If there is one object in our homes that should be smart, it might as well be a toilet, because that is where we are the most ourselves. We are half-naked and physically vulnerable, isolated from the world, probably on our phones, crapping out some mass-produced food product that never wanted to be in our body in the first place. While we’re on the clock, it is a safe haven, the one place during work hours when our time is actually our own. The point is that when we poop, we are free, so we might as well have a nice toilet. Kohler’s Numi 2.0 Intelligent Toilet — which was announced earlier this week at the annual Consumer Electronics Show and features an interactive light system, built-in speakers, integration with Amazon Alexa, and “personalized cleansing functions” — seems like a very nice toilet, perhaps the nicest toilet ever made.

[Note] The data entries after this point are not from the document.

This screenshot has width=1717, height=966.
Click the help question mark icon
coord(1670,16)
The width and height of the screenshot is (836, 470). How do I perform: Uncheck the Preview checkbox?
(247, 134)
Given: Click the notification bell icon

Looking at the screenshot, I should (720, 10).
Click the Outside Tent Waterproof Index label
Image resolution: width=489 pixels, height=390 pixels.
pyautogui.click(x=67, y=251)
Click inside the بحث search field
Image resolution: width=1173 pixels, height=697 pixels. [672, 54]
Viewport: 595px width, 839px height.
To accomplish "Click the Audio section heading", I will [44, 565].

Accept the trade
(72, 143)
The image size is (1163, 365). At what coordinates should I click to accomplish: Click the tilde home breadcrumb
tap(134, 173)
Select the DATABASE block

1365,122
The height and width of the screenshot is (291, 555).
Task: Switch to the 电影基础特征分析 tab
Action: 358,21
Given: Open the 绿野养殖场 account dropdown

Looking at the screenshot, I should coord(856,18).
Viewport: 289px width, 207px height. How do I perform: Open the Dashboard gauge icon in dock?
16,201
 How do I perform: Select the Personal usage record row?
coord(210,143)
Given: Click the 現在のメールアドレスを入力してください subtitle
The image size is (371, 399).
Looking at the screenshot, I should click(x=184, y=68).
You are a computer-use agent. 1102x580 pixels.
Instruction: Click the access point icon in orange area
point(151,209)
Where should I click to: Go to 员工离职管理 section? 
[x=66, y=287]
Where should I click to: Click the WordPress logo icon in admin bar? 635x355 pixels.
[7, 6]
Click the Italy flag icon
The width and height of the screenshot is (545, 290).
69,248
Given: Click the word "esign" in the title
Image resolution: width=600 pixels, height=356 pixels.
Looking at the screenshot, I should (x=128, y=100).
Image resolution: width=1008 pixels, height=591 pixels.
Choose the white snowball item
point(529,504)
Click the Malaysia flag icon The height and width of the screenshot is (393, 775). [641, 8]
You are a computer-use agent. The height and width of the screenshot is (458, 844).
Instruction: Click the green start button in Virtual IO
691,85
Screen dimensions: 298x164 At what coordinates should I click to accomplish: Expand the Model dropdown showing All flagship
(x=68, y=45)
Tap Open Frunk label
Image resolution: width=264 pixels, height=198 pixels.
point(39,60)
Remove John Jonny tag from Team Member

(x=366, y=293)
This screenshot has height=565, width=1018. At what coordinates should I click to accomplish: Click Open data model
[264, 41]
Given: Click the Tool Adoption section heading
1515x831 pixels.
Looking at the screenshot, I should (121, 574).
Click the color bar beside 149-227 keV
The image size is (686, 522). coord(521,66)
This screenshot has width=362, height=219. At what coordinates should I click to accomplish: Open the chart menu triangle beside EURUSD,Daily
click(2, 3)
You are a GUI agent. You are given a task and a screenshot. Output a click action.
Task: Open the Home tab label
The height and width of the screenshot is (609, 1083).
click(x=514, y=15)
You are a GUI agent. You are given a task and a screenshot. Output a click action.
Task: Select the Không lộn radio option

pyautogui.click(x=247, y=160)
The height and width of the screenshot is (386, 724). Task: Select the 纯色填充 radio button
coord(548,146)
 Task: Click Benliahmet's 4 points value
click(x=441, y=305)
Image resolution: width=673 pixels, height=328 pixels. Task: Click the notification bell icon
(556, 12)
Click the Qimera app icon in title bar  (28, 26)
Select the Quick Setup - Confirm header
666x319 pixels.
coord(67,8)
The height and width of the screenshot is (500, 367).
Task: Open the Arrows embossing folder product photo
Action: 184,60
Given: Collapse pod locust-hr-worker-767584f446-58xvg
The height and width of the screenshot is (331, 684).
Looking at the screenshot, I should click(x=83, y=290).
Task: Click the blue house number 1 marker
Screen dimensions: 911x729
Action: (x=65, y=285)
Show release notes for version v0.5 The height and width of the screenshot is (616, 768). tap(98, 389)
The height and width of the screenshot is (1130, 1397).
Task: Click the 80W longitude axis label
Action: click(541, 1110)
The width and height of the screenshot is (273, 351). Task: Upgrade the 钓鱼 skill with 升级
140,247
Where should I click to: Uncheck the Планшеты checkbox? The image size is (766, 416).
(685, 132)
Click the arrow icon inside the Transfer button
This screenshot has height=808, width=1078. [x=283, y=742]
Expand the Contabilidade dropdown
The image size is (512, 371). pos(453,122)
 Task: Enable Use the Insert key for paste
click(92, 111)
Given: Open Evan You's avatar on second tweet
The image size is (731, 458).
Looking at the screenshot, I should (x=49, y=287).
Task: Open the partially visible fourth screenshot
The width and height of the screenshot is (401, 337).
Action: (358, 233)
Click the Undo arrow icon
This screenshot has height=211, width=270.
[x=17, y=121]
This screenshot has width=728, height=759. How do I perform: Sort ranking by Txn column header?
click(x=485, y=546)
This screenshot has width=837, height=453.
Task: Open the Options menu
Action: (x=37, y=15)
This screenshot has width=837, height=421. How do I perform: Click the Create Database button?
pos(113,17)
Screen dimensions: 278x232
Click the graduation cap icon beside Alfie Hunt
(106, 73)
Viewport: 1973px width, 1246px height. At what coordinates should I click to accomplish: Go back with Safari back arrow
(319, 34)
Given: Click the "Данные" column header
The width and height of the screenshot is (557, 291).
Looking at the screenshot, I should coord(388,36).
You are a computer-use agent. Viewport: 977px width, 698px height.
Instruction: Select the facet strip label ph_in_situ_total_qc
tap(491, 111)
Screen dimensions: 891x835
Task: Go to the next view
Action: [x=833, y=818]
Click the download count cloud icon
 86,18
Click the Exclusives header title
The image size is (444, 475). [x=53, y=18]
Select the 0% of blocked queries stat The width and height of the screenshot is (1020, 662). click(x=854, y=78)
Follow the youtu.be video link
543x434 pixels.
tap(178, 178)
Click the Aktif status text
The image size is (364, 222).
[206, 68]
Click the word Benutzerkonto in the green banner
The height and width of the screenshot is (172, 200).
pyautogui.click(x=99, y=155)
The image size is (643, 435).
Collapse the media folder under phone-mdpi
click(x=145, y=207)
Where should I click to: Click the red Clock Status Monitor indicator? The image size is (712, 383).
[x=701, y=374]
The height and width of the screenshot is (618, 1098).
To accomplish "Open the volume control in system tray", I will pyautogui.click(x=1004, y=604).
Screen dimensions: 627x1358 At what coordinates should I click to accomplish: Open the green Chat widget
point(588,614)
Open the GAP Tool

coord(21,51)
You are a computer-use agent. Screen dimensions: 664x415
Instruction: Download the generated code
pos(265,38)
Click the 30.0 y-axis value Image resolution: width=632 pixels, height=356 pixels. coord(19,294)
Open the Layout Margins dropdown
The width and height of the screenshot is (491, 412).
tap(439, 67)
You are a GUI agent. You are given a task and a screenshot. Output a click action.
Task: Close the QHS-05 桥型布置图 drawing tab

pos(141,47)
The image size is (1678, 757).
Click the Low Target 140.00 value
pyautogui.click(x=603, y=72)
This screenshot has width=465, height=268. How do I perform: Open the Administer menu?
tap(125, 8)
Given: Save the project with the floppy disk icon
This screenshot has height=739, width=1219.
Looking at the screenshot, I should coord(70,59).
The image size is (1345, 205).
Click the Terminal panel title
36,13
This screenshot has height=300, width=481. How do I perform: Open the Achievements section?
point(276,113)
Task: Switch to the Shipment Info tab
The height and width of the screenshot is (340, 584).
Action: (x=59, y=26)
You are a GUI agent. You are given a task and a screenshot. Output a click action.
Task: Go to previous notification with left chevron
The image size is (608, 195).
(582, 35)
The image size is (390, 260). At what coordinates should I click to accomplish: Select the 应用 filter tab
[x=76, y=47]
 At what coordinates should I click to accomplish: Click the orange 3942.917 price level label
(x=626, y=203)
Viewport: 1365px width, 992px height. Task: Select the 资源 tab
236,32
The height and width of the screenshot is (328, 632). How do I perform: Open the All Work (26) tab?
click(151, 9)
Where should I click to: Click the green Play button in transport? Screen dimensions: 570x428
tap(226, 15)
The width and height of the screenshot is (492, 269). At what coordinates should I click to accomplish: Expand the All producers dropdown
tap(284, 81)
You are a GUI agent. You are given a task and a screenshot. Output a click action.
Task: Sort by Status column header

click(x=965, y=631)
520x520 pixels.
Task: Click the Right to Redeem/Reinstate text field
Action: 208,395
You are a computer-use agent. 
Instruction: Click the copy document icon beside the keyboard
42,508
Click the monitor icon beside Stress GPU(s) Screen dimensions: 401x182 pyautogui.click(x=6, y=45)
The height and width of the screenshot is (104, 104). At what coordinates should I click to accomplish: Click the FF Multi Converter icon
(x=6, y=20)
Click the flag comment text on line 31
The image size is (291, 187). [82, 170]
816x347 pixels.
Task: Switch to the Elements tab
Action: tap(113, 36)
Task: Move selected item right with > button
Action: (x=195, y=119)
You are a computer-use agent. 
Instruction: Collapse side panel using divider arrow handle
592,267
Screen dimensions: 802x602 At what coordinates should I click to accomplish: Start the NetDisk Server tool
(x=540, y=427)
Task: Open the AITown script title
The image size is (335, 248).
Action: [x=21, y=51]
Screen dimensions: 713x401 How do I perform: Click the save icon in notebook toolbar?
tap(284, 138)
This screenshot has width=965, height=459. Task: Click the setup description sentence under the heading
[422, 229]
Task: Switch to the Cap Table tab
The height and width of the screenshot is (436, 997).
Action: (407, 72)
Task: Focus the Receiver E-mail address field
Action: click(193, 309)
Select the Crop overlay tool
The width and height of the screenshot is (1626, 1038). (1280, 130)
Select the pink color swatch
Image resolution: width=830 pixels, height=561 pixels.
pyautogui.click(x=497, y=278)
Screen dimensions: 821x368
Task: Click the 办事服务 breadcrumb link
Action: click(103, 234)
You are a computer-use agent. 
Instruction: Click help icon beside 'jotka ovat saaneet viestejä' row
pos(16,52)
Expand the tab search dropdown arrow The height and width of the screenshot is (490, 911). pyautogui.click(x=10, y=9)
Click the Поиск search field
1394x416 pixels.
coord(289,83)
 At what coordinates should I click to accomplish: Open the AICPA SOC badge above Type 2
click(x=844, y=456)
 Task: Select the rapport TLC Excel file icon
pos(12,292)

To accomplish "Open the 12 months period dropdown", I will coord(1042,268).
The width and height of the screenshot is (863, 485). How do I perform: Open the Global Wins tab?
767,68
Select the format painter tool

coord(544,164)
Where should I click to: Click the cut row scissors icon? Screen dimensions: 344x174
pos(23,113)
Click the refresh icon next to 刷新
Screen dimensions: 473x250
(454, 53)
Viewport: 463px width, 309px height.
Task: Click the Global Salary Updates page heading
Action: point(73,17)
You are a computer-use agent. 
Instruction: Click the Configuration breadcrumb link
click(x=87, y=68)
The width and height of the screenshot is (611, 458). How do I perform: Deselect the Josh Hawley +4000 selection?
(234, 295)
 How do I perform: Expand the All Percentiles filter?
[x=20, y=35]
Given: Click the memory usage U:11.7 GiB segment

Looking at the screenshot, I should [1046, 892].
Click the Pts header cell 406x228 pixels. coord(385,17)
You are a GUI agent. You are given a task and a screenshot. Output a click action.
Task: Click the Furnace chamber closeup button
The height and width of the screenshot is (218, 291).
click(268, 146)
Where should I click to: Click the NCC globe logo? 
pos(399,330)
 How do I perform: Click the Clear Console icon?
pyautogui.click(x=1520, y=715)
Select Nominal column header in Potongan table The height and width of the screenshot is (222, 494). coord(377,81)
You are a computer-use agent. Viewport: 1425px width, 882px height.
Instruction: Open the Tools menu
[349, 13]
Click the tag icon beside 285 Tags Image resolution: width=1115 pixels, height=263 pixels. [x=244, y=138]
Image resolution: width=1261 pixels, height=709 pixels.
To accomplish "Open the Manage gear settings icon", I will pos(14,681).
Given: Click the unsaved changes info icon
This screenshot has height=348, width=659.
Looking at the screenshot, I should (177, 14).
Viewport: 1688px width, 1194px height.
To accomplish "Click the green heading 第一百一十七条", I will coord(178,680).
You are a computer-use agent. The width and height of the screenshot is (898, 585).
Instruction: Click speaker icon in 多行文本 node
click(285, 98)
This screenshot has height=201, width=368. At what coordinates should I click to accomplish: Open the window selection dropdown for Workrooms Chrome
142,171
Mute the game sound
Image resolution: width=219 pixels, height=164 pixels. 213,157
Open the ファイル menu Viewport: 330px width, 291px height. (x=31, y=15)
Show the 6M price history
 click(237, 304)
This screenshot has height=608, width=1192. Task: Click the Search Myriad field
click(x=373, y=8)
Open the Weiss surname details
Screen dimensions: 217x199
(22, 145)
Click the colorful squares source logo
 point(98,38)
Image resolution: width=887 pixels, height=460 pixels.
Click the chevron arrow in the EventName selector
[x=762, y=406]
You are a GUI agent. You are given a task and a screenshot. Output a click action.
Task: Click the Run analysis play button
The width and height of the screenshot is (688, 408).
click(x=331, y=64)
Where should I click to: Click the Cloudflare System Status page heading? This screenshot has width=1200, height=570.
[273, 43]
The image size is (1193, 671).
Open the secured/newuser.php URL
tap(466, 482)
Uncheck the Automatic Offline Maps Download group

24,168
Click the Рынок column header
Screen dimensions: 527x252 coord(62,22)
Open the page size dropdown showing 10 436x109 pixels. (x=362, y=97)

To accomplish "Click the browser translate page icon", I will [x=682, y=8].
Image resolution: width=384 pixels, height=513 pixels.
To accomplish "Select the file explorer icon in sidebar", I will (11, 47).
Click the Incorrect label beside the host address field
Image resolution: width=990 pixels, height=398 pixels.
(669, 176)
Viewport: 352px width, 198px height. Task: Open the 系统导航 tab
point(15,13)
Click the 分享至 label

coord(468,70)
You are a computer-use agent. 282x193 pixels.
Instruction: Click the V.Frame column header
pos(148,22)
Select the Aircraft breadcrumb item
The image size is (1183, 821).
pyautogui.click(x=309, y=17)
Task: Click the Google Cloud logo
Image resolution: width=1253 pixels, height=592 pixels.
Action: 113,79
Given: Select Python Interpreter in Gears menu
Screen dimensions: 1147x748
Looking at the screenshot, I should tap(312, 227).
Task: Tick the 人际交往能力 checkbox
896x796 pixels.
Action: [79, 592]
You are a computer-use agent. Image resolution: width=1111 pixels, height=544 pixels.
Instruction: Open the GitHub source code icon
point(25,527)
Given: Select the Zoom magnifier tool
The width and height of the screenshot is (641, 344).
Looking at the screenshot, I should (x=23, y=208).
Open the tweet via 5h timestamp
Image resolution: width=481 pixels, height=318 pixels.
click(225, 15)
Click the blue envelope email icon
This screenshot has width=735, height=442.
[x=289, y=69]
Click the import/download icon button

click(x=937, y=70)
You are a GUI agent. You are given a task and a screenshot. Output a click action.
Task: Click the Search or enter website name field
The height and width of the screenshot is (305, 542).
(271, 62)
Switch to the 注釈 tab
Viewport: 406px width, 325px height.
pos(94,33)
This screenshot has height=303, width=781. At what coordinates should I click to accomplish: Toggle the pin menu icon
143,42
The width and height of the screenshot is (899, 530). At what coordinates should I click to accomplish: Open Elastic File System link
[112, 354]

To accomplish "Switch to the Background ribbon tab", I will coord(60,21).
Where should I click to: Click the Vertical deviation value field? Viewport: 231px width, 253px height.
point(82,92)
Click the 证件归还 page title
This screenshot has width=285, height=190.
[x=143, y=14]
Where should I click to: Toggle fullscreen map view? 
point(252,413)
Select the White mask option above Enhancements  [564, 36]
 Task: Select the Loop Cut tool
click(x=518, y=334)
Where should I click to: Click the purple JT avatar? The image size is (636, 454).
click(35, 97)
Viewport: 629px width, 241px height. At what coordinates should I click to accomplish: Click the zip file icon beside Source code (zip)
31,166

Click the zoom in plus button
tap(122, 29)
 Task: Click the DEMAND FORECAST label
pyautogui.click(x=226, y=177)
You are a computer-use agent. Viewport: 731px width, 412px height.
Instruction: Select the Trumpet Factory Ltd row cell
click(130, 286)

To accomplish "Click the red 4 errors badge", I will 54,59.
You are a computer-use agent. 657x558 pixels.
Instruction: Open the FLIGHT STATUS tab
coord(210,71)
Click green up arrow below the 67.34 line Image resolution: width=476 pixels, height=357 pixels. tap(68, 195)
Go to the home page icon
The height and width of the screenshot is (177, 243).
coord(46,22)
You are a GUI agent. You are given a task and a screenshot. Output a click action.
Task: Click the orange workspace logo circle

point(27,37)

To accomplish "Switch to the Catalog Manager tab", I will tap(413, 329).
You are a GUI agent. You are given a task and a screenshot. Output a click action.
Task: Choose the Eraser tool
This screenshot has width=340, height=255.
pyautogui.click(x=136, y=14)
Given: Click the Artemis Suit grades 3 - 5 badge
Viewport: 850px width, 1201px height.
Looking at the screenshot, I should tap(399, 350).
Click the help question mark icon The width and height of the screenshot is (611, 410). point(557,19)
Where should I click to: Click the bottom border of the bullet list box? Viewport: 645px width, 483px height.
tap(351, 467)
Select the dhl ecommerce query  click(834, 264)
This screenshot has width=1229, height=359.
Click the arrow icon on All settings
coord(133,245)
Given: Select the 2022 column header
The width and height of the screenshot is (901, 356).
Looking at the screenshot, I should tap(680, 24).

Though the Numi 2.0 has not yet been released, Kohler at this moment offers a suite of smart toilets ranging from the Karing (which costs $4,000 and is shaped like a trash can) to the original Numi (which costs $8,000 and is shaped like a box). Other brands, such as Toto and Ove Decors, also offer intelligent toilets and smart bidets, though Kohler’s are the only ones whose design hints towards the possibility that your waste receptacle might also double as an art object. These existing smart cans, as far as I can tell, have many of the same bells and whistles as the Numi 2.0. However, this current generation of top-of-the-line chamber pots are not as “smart” as they really ought to be — rather than featuring a digital assistant such as Alexa, they come with remote controls. I were to ever buy a toilet that costs more than my 2005 Toyota is worth, I, personally, would like to be able to talk to the thing.
In a press release, Kohler positioned the Numi 2.0 as just one element of a fully connected, highly sophisticated smart-bathroom system that includes a motion-activated mirror with built-in lights, a shower that sets itself, and a smart bathtub that knows when to stop filling up, all of which can be connected to Kohler’s Konnect app. And If you were worried that your Kohler Bathroom of the Future will have a stupid-ass regular sink, it’s okay — the company has made it up to all of us by offering a kitchen sink that hooks up to Alexa. While nobody actually needs this stuff, it’s nice to know that some of our nation’s finest engineers are busy figuring out how to combine electricity with water in daring new ways. Besides, I’m sure that such technological advances will lead to a very thrilling Black Mirror episode about a dystopian future where the government is a corporation that controls when you pee.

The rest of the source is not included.